Coisas preciosas têm entrado no rol da banalização: amor, sexo, morte, a própria vida. E como parte da vida os problemas, as relações, as escolhas, o cuidado, (a falta de cuidado), a comunicação.
Vai-se vivendo no automático muitas vezes. E de forma narcísica também: eu, eu, eu. Vai-se perdendo de vista a dimensão de alteridade que nos cerca, a noção de empatia que nos habita – ou pelo menos deveria nos habitar.
O eu é precioso, de uma importância singular. (Mas não é só, está longe de ser uma ilha. Vira e mexe esbarra na singularidade do outro, tire o t e vira ouro.
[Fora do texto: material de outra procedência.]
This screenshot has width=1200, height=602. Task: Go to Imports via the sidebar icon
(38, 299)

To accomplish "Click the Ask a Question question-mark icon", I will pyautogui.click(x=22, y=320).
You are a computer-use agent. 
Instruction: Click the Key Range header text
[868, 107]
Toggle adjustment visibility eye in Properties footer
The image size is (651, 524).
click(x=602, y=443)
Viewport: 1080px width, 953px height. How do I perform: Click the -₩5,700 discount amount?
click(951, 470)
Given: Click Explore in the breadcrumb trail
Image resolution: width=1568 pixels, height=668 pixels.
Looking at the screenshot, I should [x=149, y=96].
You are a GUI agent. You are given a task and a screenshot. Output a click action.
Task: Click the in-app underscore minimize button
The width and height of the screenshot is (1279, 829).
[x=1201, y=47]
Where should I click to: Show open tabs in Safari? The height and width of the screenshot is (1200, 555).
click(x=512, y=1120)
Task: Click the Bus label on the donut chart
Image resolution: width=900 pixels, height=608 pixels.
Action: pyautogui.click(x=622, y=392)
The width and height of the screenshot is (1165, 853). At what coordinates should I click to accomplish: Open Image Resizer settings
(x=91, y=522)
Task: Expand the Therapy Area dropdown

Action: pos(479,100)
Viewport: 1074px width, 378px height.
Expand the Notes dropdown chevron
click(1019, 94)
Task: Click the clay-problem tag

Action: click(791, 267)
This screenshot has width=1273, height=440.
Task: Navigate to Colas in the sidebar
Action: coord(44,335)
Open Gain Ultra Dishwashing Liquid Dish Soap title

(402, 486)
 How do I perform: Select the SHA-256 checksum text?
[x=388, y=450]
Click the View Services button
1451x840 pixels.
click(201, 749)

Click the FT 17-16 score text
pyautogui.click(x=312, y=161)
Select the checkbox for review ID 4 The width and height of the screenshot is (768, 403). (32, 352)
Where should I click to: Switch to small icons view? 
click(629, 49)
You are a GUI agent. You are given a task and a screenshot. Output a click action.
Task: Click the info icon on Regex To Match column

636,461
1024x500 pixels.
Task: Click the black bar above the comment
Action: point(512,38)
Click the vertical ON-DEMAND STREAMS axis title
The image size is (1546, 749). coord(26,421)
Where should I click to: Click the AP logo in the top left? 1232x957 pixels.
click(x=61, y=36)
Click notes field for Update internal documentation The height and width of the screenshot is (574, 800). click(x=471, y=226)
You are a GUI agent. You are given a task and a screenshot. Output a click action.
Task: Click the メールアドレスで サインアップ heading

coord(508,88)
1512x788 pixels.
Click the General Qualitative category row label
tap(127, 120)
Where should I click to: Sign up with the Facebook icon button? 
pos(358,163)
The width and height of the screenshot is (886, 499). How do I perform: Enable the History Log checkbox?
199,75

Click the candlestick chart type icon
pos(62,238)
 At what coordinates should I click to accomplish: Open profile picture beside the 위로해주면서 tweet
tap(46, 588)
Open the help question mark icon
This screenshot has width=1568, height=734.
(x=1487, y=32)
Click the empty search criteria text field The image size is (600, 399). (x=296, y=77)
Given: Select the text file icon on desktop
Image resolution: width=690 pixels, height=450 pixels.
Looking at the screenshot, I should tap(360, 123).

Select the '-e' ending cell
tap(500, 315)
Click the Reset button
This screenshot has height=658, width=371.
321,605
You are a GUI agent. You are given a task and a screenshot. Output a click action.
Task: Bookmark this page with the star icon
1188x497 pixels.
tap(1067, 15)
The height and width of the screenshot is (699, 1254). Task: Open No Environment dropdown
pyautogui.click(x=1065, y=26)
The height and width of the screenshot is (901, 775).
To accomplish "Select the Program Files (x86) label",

Valioso também.)
Escuto casais banalizando a própria história; se perdendo num bom dia (péssimo dia), se desgastando em discussões vazias; cotidianamente se desencontrando, se machucando, silenciosamente se desamando.
Escuto pais sem saber o que fazer com os seus filhos, numa total quebra de hirerarquia. Os pequenos gritam, batem, xingam. Imploram por socorro, clamam por limites.
O sexo acontece e desacontece, muito prazer. E viva a indústria farmacêutica que inventou a pílula do dia seguinte.
Crianças rebolam ao som de funk para papai e a mamãe filmar. A erotização precoce é viralizada e aplaudida nas redes sociais.
Alguém morre, no velório choram sua partida. Lá fora um pouco de ar e muito barulho, conversa jogada fora, quem sabe até uma piada para descontrair.
Fora as questões mais delicadas e imensas, as pequenas ocorrências do dia-a-dia: banalização do respeito no trânsito, falta de educação do vizinho, falta de retorno no WhatsApp. Até cartas de amor – tão raras nos dias de hoje – quem diria, têm ficado sem resposta. Como se não existisse relação de causa e efeito. Como se não existisse relação.
“Paciência”, é o que nos pede Lenine no título de uma de suas canções que traz como refrão: “A vida é tão rara”.
Pois que ela seja, Lenine. Que continue sendo, preciosa e rara. A despeito de tanto banalização que ando vendo e ouvindo por aí.